Kaladin rolled his eyes. So, there were no forms for that in Alethkar.
Sigzil couldn’t say he was surprised, as the Alethi didn’t have proper procedures for anything. “Then how do you apply for social reassignment?”
“We don’t.” Kaladin frowned. “Is this really that big a problem to you, Sig? Maybe—”
“Sir, it’s not this specifically. Right now, there are four religions represented in Bridge Four.”
“Four?”
“Hobber follows the Passions, sir. Four, even if you don’t count Teft, who I can’t figure out rightly. And now there’s all this talk of Brightlord Dalinar claiming the Almighty is dead, and … Well, I feel responsible, sir.”
“For Dalinar?” Kaladin frowned.
“No, no.” He took a deep breath. There had to be a way to explain this.
What would his master do?
“Now,” Sigzil said, scrambling at an idea, “everybody knows that Mishim—the third moon—is the most clever and wily of the moons.”
“All right … And this is relevant, why?”
“Because of a story,” Sigzil said. “Hush. Uh, I mean, please listen, sir. You see, there are three moons, and the third moon is the cleverest. And she doesn’t want to be in the sky, sir. She wants to escape.
“So one night, she tricked the queen of the Natan people—this was a long time ago, so they were still around. I mean, they’re still around now, but they were more around then, sir. And the moon tricked her, and then they traded places until they stopped. And now the Natan people have blue skin. Does that make sense?”

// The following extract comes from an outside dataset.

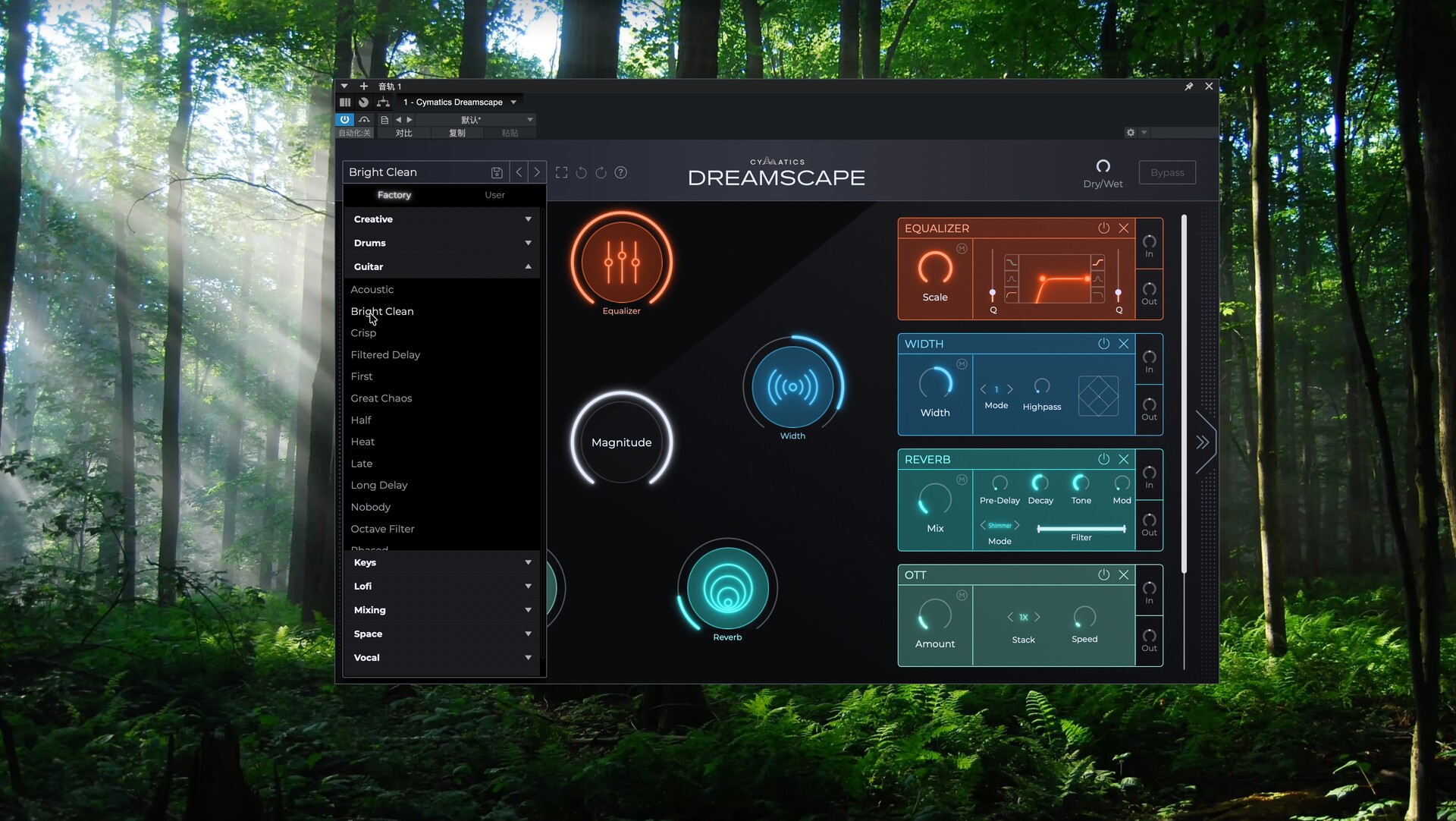Open help via the question mark icon
The width and height of the screenshot is (1456, 821).
620,172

Kaladin blinked. “I have no idea what you just said.”
“Um, well,” Sigzil said. “It’s obviously fanciful. Not the real reason that the Natan people have blue skin. And, um…”
“It was supposed to explain something?”
“It’s how my master always did things,” Sigzil said, looking at his feet. “He’d tell a story anytime someone was confused, or when people were angry at him. And, well, it changed everything. Somehow.” He looked to Kaladin.